Para mí, el principio es que la familia es indivisible». Agotada la tramitación de la ley del divorcio, el diputado de Alianza Popular Francisco Álvarez Cascos publicaba en una cabecera asturiana una contundente soflama contra la norma que, hizo ayer cuarenta años, permitía romper a las parejas rotas. Cascos acabaría dejando AP y divorciándose tres veces en un flagrante ejemplo de que sus principios estaban sometidos a la volatilidad del marxismo grouchista y a un concepto de la física heterodoxo en lo que se refiere a la indivisibilidad de las partículas y de las familias. En aquel Congreso de hace cuatro décadas también votó en contra de la propuesta de UCD el diputado Manuel Fraga, para quien la reforma propuesta por el gobierno era una «ley estridente» en un contexto político perturbador.
En realidad, aquel 22 de junio del 81 el Congreso corregía una anomalía más de la dictadura que sepultó una de las normas más avanzadas de Europa, la que había aprobado el parlamento de la República en 1932 al sancionar una ley que preveía la custodia compartida de los hijos.

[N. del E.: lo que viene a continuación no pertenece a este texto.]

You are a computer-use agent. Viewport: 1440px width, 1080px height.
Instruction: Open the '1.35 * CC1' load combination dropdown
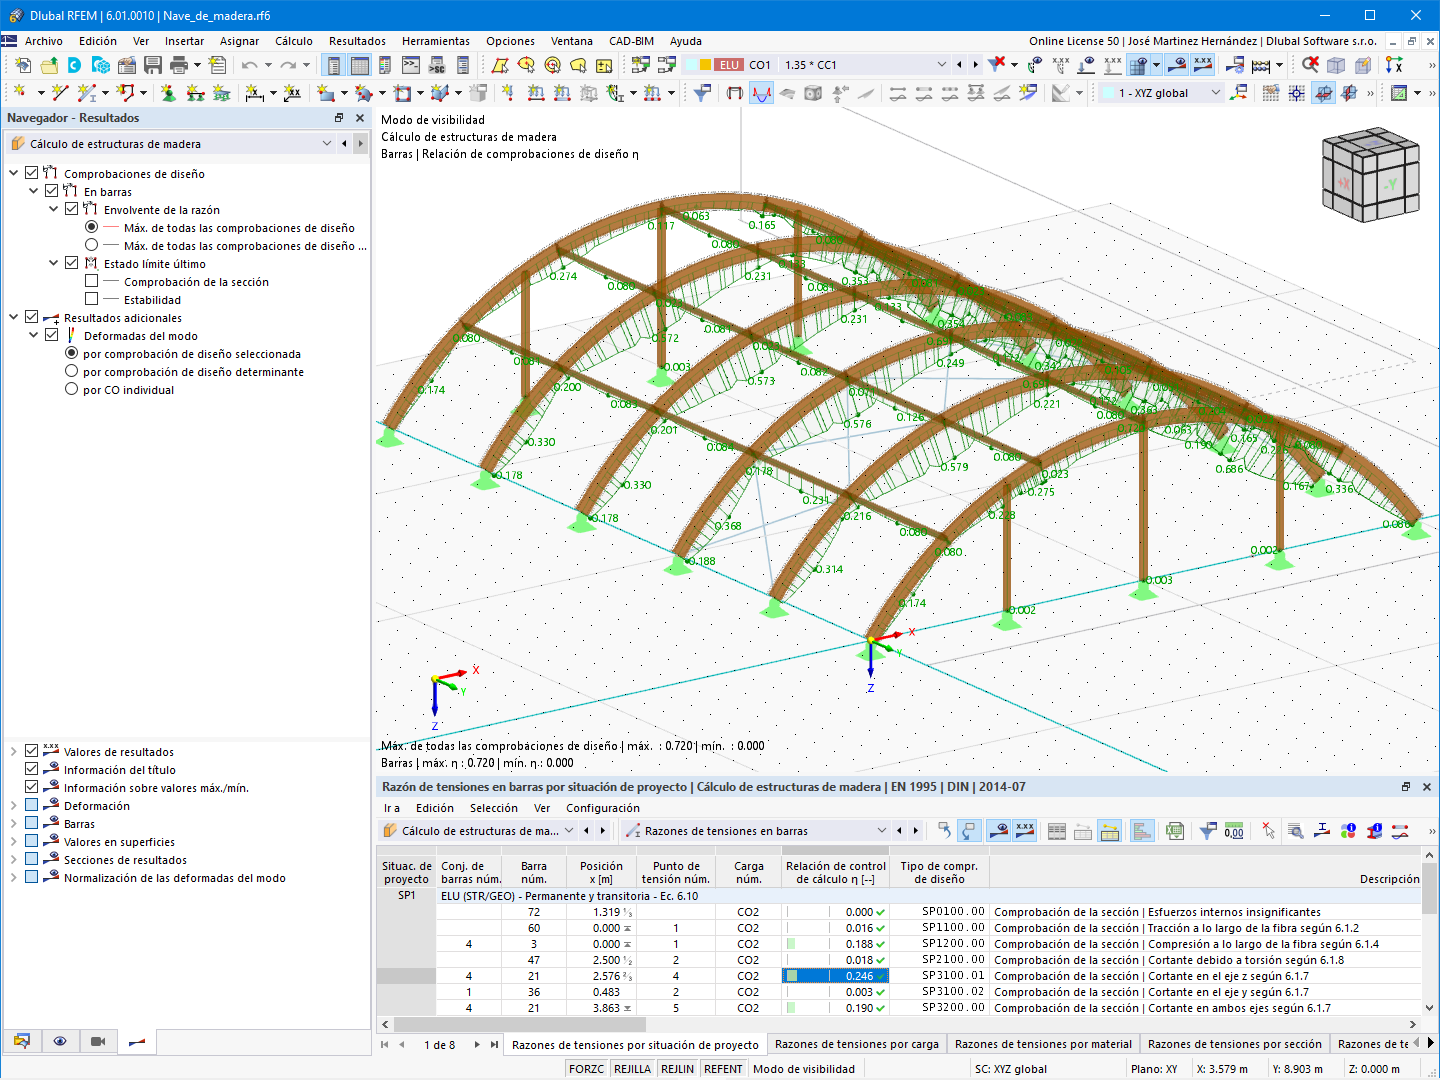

Desde aquel mes de junio de 1981, millones de parejas españolas han utilizado la ley promovida por el gobierno centrista sin que la estridencia ni la física de partículas hayan provocado un cataclismo ético. En tiempos de distopía, se podría especular sobre la sociedad en la que viviríamos si el voto en contra de AP se hubiese impuesto y los matrimonios fuesen para toda la vida de dios, incluidas las vidas de los populares que enseguida demostraron que regular para todos es diferente que regularse a uno mismo. Se conoce la algarabía del converso con la que pastores del PP, tipo Cascos, abrazaron la ley contra la que se opusieron en un acto psicológico fallido clavado por Alfonso Guerra cuando les diagnosticó: «Señores, lo de divorciarse no era obligatorio». Y así todo.